[HN Gopher] Recursively Summarizing Enables Long-Term Dialogue M...
       ___________________________________________________________________
        
       Recursively Summarizing Enables Long-Term Dialogue Memory in LLMs
        
       Author : PaulHoule
       Score  : 122 points
       Date   : 2023-09-02 17:08 UTC (5 hours ago)
        
 (HTM) web link (arxiv.org)
 (TXT) w3m dump (arxiv.org)
        
       | yieldcrv wrote:
       | 7 people got together and wrote this paper
       | 
       | Can someone summarize why this is different/better/more important
       | than what we've seen 4 months ago with AutoGPT or even longer ago
       | with the guy who got ChatGPT to make a compression algorithm that
       | other ChatGPT sessions could read and resume conversations from
        
         | [deleted]
        
         | keskival wrote:
         | It seems to be exactly the same as what everyone has been doing
         | for a long time already, and they fail in citing existing
         | implementations.
        
         | codefreakxff wrote:
         | I haven't read it yet to be certain, but my impression is that
         | rather than using lossless compression of entire chats, this
         | uses lossy summarization to get the gist of chats.
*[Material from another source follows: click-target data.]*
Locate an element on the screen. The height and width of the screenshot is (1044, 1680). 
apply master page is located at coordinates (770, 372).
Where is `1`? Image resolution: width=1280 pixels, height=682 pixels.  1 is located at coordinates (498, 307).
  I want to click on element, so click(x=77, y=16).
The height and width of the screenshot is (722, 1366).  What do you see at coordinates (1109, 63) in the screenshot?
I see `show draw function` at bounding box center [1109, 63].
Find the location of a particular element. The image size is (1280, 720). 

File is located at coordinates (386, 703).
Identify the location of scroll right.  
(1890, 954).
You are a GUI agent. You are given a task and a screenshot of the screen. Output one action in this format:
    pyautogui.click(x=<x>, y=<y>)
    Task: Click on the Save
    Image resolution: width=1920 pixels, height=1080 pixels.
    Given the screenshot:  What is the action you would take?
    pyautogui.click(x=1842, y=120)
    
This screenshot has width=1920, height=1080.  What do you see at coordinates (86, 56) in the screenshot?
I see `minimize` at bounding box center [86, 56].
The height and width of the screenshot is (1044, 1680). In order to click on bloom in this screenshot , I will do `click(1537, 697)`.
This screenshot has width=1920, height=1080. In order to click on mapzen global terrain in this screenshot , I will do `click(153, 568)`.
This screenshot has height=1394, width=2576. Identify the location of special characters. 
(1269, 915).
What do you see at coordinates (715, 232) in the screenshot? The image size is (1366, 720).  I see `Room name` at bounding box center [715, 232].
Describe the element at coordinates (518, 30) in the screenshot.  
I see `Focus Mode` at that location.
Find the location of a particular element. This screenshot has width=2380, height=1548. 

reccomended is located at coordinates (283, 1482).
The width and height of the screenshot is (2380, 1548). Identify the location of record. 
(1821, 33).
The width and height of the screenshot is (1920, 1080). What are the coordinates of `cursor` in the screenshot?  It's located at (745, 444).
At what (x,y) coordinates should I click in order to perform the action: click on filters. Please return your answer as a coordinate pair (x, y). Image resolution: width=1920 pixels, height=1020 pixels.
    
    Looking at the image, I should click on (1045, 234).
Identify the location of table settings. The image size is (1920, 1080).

There will
         | be tradeoffs between the two methods, hopefully this paper
         | covers that.
        
       | Nevermark wrote:
       | This is a little sideways to the article/discussion.
       | 
       | The short memory is a real limitation, but I have noticed most
       | critiques of GPT-4's abilities apply as much, or more, to humans.
       | 
       | I don't think anyone alive could convince me they were GPT-4 in a
       | Reverse Turing Test situation. GPT-4's fast organized responses
       | alone hammer human abilities.
       | 
       | But even a team of humans, with 60 minutes to answer each
       | question, could find it difficult to match GPT-4's responses to
       | interesting queries. It would be a fun competition.
        
       | wintermutestwin wrote:
       | Probably my ignorance talking, but I don't understand why there
       | isn't a layer on top of an LLM that uses good old computer logic
       | to keep track of and validate data.
       | 
       | I am baffled by the fact that when I ask ChatGPT to look up some
       | stock data (for example) it spits out errors. How does it not
       | have a built in ability to check its own output?
        
         | a-r-t wrote:
         | Because if you had a logic layer capable of validating LLM's
         | output, you wouldn't need the LLM.
        
           | ben_w wrote:
           | I think we still need an LLM to enable the system as a whole
           | to understand vague and half-baked human input.
           | 
           | I can easily ask an LLM to write be a function in a random
           | programming language, then feed the output to a compiler, and
           | pipe errors from the compiler back to the LLM.
           | 
           | What doesn't work so well is typing "pong in java" into a
           | bash shell.
           | 
           | This isn't a perfect solution (not even for small projects),
           | but it does demonstrate that automated validation can improve
           | the output.
        
           | kendalf89 wrote:
           | Even something as simple as censoring swear words would be in
           | line with what openAI are trying to accomplish but they keep
           | lobotomizing the model instead.
        
         | tomr75 wrote:
         | people have built their own solutions to validate data like
         | this
         | 
         | won't be one size fits all due to various types of data - and
         | if you could validate all types - why do you need the llm!
        
         | jamilton wrote:
         | What do you mean by "check its own output"?
        
       | m3kw9 wrote:
       | This wouldn't work for ChatGPT right? All it cares about is the
       | input context
        
         | hansvm wrote:
         | ChatGPT is used in the paper. The problem they're solving is
         | how to throw a loop around the LLM (like ChatGPT) to generate
         | an appropriate input context.
        
       | ipnon wrote:
       | Very interesting academies these researchers are based at ...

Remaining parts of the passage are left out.